Stage 5: The Scrutiny
You set your carry-on luggage in bins, followed by your coat and your shoes. The shoes, because they want you to feel stupid, not because you might be hiding a rocket launcher in them.
“Come through here!”
It is time for the moment of truth. Are you a terrorist or not? You walk through the metal detector trying to play it cool, but pleading inside, don’t beep, please don’t beep.
“Come to the side please.”
But I didn’t do anything!
They find your metal watch. Then you are free to go.
You stuff your feet back in shoes, coat flying, and walk away with as much dignity you can muster.
Stage 6: More Lines
Stage 7: Border Control
You digitally check off your declaration, and the machine takes a picture that makes you look like a serial killer. Seriously, are they trying to incriminate you?
Stage 8: Even more Lines
Stage 9: Declaration of Independence
You how the guard in the booth your passport and declaration with your serial killer photo. If he’s bored, he will wave you through. If he suspects you or he feels like he didn’t interrogate anyone for too long, he will drill you about where you are going, staying, coming, who, what, when, where, why, how, and for how long. Then you are free to go.
Stage 10: The Wait
Freedom! You find your gate, take a seat, and relax. Then you check the time. You have a forty-five-minute wait. Wonderful. Let’s go purchase an overpriced water bottle to replace the one you chugged and expensive chocolate bar because there are no healthy food options available. Then it’s time to board.
Stage 11: The Last Line
Stage 12: Enjoy the Ride
You find your seat and it’s a window, yay! They play a video that nobody cares to watch but watches anyway because there’s nothing better to do. You have a moment of fear: What if the plane crashes over water? What if there’s no oxygen?
Then it’s time for takeoff. The scenery is so beautiful, the stressful airport seems almost worth it. Almost. But not really.
In short, just stay home. Make a tea, have a bowl of soup and just relax. However, traveling is often unavoidable and something we do almost every day for business, appointments, or social functions. Here’s where the crock pot comes in: You can still travel and eat your soup too.
This hearty pea soup recipe is what the body needs to relax and detox after a stressful day on the road or in the air. You throw the ingredients into the crock pot before you go, set it on high for 6-7 hours or low for 8-10, depending on long you will be gone, and you have a hot, delicious soup to look forward to after your rough trip. It’s that easy.

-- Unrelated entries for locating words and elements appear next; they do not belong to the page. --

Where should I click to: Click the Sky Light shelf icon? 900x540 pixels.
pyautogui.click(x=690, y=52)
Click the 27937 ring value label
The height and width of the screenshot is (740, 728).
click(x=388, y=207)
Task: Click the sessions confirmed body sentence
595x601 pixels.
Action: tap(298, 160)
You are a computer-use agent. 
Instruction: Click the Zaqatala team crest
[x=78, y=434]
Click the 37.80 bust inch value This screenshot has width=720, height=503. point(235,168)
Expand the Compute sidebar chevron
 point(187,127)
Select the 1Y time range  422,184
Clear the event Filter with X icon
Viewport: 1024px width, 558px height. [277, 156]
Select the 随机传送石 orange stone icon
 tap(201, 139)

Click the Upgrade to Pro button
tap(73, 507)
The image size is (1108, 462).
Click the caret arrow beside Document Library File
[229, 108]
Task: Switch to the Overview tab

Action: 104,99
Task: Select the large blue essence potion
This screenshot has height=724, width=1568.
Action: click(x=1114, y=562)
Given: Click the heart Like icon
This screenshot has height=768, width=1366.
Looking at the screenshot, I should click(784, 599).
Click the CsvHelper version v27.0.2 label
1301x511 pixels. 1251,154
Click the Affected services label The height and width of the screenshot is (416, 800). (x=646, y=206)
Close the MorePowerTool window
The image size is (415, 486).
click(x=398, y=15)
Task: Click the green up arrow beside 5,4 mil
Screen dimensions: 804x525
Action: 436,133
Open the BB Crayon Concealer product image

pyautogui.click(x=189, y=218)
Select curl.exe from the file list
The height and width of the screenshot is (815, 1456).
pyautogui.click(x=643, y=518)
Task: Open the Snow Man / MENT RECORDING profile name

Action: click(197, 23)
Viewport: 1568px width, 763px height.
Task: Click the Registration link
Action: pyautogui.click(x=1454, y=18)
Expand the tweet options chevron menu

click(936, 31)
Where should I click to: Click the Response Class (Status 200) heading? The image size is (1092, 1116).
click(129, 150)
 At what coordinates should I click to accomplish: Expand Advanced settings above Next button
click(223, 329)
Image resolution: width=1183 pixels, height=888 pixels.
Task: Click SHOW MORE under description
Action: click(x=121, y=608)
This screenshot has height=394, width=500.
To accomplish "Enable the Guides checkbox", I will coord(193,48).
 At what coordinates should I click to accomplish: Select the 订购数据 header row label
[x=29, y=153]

Vegetarian Crock Pot Pea Soup
- 2 cups dried split green peas, rinsed well
- 4-6 cloves of garlic, chopped (depending on taste preference)
- 2 medium onions, chopped finely
- 2 tbsp olive oil
- 8 cups water
- 1 sweet potato, diced
- 1 tsp salt
- pinch of pepper
Simply add all ingredients into the crock pot and let cook for about 6-7 hours on high or 8-10 on low. Stir and adjust seasonings to taste.